Yes, bacteria have sex too!
Escherichia coli is a single-celled bacterium that will serve as an example. The entire organism is one cell.
In the case of E. coli, individuals can be sexually male or female, as it is common to anthropomorphize. In order for a male and female pair to mate, they must be in physical contact, and when they do so, the male transfers DNA into the female cell. If the DNA is retained within the female cell, either whole or in part, instead of being lost by degradation, then the female’s genetic makeup has changed in one fell swoop.
The transfer of genetic information (DNA) from one pre-existing cell to another is called horizontal gene transfer. The changed cell can then go on to divide or reproduce asexually, transferring its genetic information to its offspring (vertical gene transfer). Since generation after generation acquires the genetic changes that might have occurred at each prior step, including the initial sex change event described in the previous paragraph, vertical gene transfer is more simply called heredity.
In E. coli, genetically male cells can act as donors of genetic information, and genetically female cells can act as recipients. The scientific term for a female E. coli cell is F- because it lacks, or is minus, the fertility genes, the genetic information that is required for a cell to act as a male donor. There are different types of male E. coli cells, depending on how the fertility genes are present in the cell (if readers really want to know, ask). But in the simplest case, the male contains a circular piece of DNA, the Fertility plasmid, in addition to its sole chromosome, and is considered F+.

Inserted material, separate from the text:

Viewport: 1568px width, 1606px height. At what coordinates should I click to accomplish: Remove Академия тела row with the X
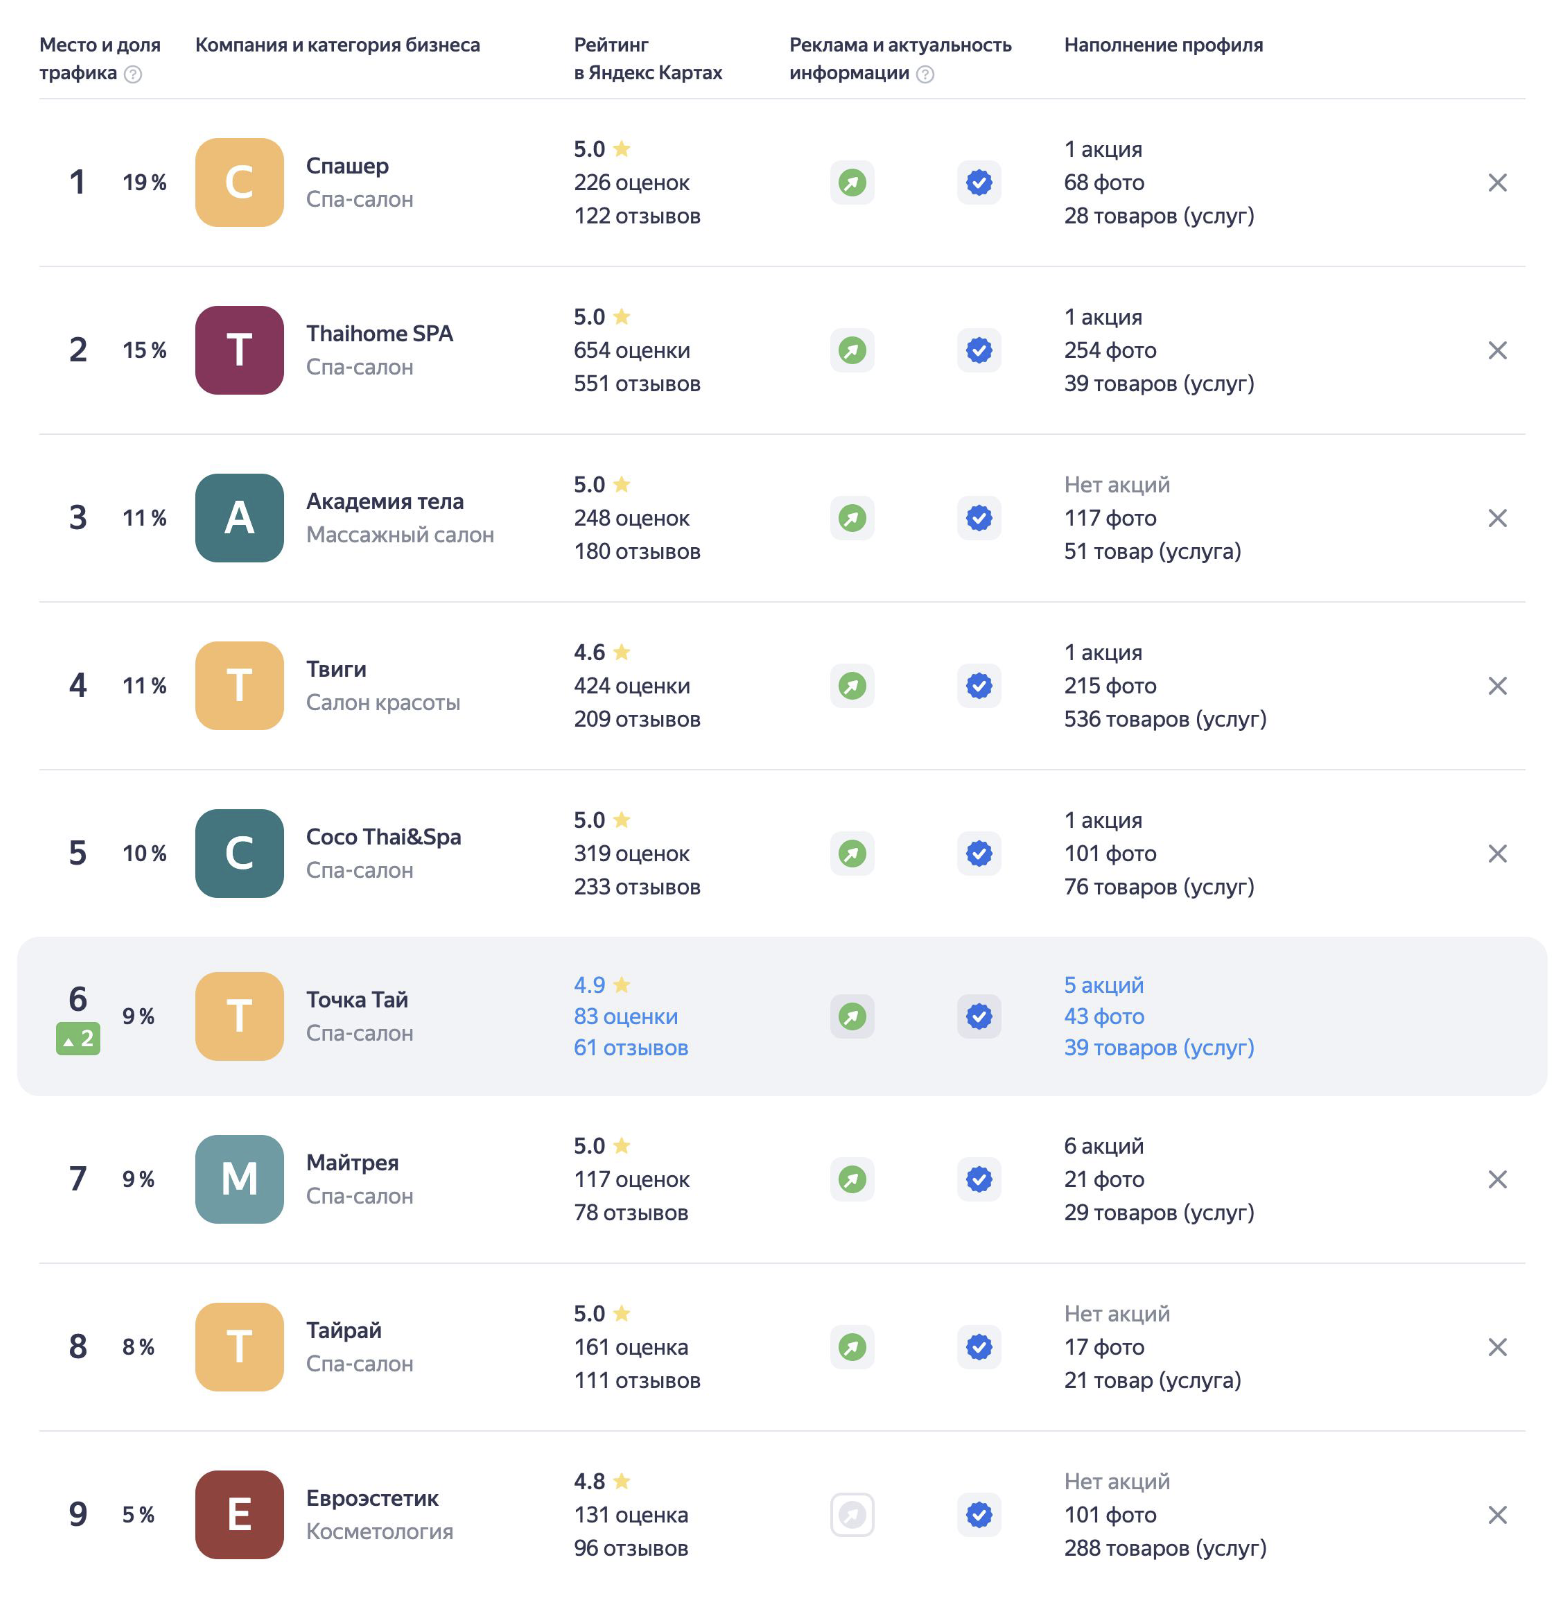1497,518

Female E. coli cells cannot transfer genetic information to other female cells by this mechanism.
When a male F+ cell mates with a female cell, the male transfers the Fertility plasmid to the female cell. You guessed it. This is a form of sex change, in which the female is converted into a male. Only now can that former female express those fertility genes so that (s)he can mate with another female.
Usually, male E. coli cells can only mate with female cells. Part of a male E. coli cell’s mating apparatus is a cell surface appendage called an F pilus that allows it to contact the female cell. If a pair of cells each have an F pilus, they obstruct the ability of either male cell to contact another. But you can ‘trick” a male E. coli cell to mate with another male E. coli cell by shaking off its F pilus by extreme agitation (this is usually accomplished with a vortex machine). In this case, the cell that has lost it’s pilus is still genetically male, but it can accept genetic information from another male.
Another word for microbial sex is conjugation. All of this is perfectly acceptable in the microbial world. There are even examples of bacteria that can conjugate with yeast and other bacteria that can conjugate with plants.
Genetic change, however it happens, is a prerequisite of evolution.